**DATASET EXCERPTS**
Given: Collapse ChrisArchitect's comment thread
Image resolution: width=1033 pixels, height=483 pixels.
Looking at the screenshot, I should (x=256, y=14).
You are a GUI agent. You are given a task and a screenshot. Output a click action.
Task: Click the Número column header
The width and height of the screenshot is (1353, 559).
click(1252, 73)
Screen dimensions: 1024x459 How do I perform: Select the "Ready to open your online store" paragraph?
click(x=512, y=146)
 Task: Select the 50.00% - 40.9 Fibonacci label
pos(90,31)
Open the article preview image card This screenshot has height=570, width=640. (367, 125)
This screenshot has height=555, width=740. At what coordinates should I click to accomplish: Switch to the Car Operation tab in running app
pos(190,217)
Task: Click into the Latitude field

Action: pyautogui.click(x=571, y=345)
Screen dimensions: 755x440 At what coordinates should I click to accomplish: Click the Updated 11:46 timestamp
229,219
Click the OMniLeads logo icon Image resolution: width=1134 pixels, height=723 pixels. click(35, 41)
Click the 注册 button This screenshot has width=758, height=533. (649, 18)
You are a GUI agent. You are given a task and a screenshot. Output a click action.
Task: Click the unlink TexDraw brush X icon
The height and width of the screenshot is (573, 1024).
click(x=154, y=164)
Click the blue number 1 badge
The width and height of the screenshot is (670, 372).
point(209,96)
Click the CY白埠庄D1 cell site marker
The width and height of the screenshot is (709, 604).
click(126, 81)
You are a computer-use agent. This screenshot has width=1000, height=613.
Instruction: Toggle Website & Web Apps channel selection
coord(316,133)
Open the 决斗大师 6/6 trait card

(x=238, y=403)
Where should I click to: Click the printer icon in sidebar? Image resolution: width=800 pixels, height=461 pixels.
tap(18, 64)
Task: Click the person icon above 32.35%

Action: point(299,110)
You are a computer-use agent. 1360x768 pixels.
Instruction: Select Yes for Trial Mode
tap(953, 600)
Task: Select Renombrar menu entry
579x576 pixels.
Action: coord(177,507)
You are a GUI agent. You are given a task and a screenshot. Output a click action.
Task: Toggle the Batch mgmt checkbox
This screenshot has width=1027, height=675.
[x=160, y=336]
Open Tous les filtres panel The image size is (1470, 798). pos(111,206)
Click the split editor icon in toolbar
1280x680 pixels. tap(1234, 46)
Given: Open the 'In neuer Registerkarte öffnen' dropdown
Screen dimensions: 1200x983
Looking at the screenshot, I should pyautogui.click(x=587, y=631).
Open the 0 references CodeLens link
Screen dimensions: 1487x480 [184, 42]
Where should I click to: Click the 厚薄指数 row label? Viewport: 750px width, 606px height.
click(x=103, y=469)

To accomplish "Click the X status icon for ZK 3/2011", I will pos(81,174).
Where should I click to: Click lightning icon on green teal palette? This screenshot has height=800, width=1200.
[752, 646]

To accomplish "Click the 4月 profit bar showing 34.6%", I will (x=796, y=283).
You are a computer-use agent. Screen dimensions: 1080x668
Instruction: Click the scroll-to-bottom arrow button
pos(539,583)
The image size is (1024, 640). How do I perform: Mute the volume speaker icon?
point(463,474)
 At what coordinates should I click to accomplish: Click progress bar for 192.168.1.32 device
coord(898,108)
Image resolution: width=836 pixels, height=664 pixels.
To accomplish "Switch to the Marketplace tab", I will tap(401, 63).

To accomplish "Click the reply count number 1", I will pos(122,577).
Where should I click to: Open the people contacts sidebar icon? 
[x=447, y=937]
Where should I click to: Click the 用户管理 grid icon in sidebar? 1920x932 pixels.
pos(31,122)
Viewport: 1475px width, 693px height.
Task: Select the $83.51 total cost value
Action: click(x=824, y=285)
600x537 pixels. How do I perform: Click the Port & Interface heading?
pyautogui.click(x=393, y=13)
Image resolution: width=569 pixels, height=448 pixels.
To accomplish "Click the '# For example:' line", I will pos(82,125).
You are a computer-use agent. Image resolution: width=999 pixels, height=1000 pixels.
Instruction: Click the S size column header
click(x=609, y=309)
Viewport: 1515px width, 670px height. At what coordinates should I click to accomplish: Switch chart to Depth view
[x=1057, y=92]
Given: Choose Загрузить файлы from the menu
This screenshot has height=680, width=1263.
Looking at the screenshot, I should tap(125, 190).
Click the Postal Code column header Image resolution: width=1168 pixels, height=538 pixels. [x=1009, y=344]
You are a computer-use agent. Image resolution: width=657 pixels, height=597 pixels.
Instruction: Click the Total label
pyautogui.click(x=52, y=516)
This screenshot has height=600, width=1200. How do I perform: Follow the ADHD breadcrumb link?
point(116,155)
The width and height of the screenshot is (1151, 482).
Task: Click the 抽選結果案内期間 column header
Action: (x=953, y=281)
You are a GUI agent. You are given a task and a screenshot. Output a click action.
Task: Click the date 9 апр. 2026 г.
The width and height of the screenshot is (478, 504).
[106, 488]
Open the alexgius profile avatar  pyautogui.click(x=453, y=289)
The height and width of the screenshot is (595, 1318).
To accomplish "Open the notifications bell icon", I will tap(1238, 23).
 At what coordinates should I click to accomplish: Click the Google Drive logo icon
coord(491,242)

**EXERCISE AIM**
Gather every line from the entries above where the word "computer" appears, and copy them.

**EXERCISE RESULT**
You are a computer-use agent. This screenshot has width=1000, height=613.
You are a computer-use agent. 1360x768 pixels.
You are a computer-use agent. Screen dimensions: 1080x668
You are a computer-use agent. Image resolution: width=999 pixels, height=1000 pixels.
You are a computer-use agent. Image resolution: width=657 pixels, height=597 pixels.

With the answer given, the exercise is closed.